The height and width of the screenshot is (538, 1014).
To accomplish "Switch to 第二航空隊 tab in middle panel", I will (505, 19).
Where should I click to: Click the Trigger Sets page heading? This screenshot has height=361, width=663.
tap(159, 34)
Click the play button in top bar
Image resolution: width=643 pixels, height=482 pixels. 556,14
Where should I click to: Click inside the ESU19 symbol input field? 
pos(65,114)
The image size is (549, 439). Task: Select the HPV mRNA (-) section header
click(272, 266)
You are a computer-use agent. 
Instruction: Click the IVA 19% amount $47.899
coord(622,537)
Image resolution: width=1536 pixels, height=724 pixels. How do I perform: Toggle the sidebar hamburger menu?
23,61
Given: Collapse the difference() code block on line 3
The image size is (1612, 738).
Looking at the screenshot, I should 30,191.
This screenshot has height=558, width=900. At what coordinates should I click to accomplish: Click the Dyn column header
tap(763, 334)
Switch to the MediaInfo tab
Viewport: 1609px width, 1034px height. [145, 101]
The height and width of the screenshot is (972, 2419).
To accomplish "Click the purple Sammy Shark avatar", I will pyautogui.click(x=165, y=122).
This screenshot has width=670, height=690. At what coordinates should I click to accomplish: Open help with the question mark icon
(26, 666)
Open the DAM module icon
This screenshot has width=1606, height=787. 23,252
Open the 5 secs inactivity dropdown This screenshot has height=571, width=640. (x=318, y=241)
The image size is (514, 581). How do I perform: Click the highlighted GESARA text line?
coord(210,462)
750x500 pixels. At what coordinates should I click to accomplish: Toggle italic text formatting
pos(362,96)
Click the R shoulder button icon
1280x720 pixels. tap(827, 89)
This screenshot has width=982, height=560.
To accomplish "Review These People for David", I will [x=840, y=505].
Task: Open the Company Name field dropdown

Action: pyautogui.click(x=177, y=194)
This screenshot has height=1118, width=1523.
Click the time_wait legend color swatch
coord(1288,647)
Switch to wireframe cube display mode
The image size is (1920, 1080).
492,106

— Task —
Each record must be transcribed exactly, with nothing left out.

— Written answer —
The height and width of the screenshot is (538, 1014).
To accomplish "Switch to 第二航空隊 tab in middle panel", I will (505, 19).
Where should I click to: Click the Trigger Sets page heading? This screenshot has height=361, width=663.
tap(159, 34)
Click the play button in top bar
Image resolution: width=643 pixels, height=482 pixels. 556,14
Where should I click to: Click inside the ESU19 symbol input field? 
pos(65,114)
The image size is (549, 439). Task: Select the HPV mRNA (-) section header
click(272, 266)
You are a computer-use agent. 
Instruction: Click the IVA 19% amount $47.899
coord(622,537)
Image resolution: width=1536 pixels, height=724 pixels. How do I perform: Toggle the sidebar hamburger menu?
23,61
Given: Collapse the difference() code block on line 3
The image size is (1612, 738).
Looking at the screenshot, I should 30,191.
This screenshot has height=558, width=900. At what coordinates should I click to accomplish: Click the Dyn column header
tap(763, 334)
Switch to the MediaInfo tab
Viewport: 1609px width, 1034px height. [145, 101]
The height and width of the screenshot is (972, 2419).
To accomplish "Click the purple Sammy Shark avatar", I will pyautogui.click(x=165, y=122).
This screenshot has width=670, height=690. At what coordinates should I click to accomplish: Open help with the question mark icon
(26, 666)
Open the DAM module icon
This screenshot has width=1606, height=787. 23,252
Open the 5 secs inactivity dropdown This screenshot has height=571, width=640. (x=318, y=241)
The image size is (514, 581). How do I perform: Click the highlighted GESARA text line?
coord(210,462)
750x500 pixels. At what coordinates should I click to accomplish: Toggle italic text formatting
pos(362,96)
Click the R shoulder button icon
1280x720 pixels. tap(827, 89)
This screenshot has width=982, height=560.
To accomplish "Review These People for David", I will [x=840, y=505].
Task: Open the Company Name field dropdown

Action: pyautogui.click(x=177, y=194)
This screenshot has height=1118, width=1523.
Click the time_wait legend color swatch
coord(1288,647)
Switch to wireframe cube display mode
The image size is (1920, 1080).
492,106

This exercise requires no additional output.